Performance¶
Current profile¶
Measured on an RTX A500 (4 GiB, sm_86) with a real Ouster frame
(ouster.npy, 68,712 points, 81×158 grid at 0.1 m/cell). Defaults throughout
(ROR outlier, full traversability stack, all layers downloaded).
| Stage | ms (median) | % of frame |
|---|---|---|
| upload | 0.22 | 3.9% |
| outlier (ROR) | 2.90 | 52.2% |
| heightmap build | 0.14 | 2.5% |
| inpaint | 1.27 | 22.8% |
| smooth | 0.11 | 2.0% |
| analyzer | 0.09 | 1.7% |
| inflate | 0.11 | 2.0% |
| temporal gate | 0.08 | 1.4% |
| support mask | 0.05 | 0.9% |
| download | 0.58 | 10.4% |
| total | 5.55 | 100% |
≈ 180 FPS on laptop-grade hardware.
Reproduce with python profile_pipeline.py --path ouster.npy. Each stage is
bracketed by wp.synchronize() so the per-stage GPU work is attributed
correctly.
How to measure¶
# default (ROR outlier)
python profile_pipeline.py --path ouster.npy
# use SOR instead for comparison
python profile_pipeline.py --path ouster.npy --sor
# skip outlier filtering
python profile_pipeline.py --path ouster.npy --no-outlier
# tune iteration count / warmup
python profile_pipeline.py --path ouster.npy --frames 200 --warmup 20
The profiler reports the median of N frames after the warmup runs.
Selective download¶
Restricting layers= lowers the download and the total:
layers selector |
total (ms) |
|---|---|
None (all 9 layers) |
5.34 |
("traversability", "elevation") |
4.88 |
("traversability",) |
4.82 |
The compute is identical; only D2H copies change. Useful if you're publishing only the final cost map to a consumer.
What dominates¶
After the current round of optimizations:
- Outlier (52%) — hashgrid build + fused k-NN kernel. ROR's early-exit already caps the per-point work; remaining cost is the grid build and the single kernel launch itself. Nothing obvious left without changing algorithms (voxel downsample first, range-image filter, …).
- Inpaint (23%) — dense Jacobi over a 5-level pyramid, ~800 kernel invocations per frame. Mostly wasted work on cells that aren't holes. Sparse iteration or a push-pull pyramid would replace this; not yet implemented.
- Download (10%) — constant with selective download off. See above.
Everything else is < 5% and roughly at its per-launch floor — fusing these small kernels would shave < 0.1 ms total.
Optimization history (what's been done)¶
- SOR → ROR for the default outlier path (#6×)
Early-exit at
min_neighbors— 16.5 ms → 2.9 ms on this dataset. - Fused atomic reduction in SOR's mean-distance kernel One kernel launch fewer; ~0.5 ms saved on the SOR path.
- Lazy hashgrid + optional
boundsSkipped the per-framepoints.numpy()readback that used to size the grid. Optionalbounds=...skips even the first-call readback entirely. - Selective download
TerrainMapfields are now all optional; only selected ones are copied to CPU. - Signed step-height No speed impact, but quality improvement: drops and bumps are now scored independently with their own saturation thresholds.

▶ **WHAT THE TASK REQUIRES**
Copy the part of the performance page that opens with "Optimization history (what's" and closes with "the SOR path.", substituting "recording" for "dataset".

▶ **PROVIDED RECORDS**

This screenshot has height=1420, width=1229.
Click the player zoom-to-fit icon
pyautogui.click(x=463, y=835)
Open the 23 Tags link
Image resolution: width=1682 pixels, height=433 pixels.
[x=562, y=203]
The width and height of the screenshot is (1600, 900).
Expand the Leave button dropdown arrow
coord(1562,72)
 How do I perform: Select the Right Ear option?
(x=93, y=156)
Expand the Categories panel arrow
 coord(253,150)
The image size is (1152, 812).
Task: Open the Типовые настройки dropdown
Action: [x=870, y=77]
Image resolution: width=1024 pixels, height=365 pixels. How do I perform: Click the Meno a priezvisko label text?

▶ **RESPONSE**
Optimization history (what's been done)¶
- SOR → ROR for the default outlier path (#6×)
Early-exit at
min_neighbors— 16.5 ms → 2.9 ms on this recording. - Fused atomic reduction in SOR's mean-distance kernel One kernel launch fewer; ~0.5 ms saved on the SOR path.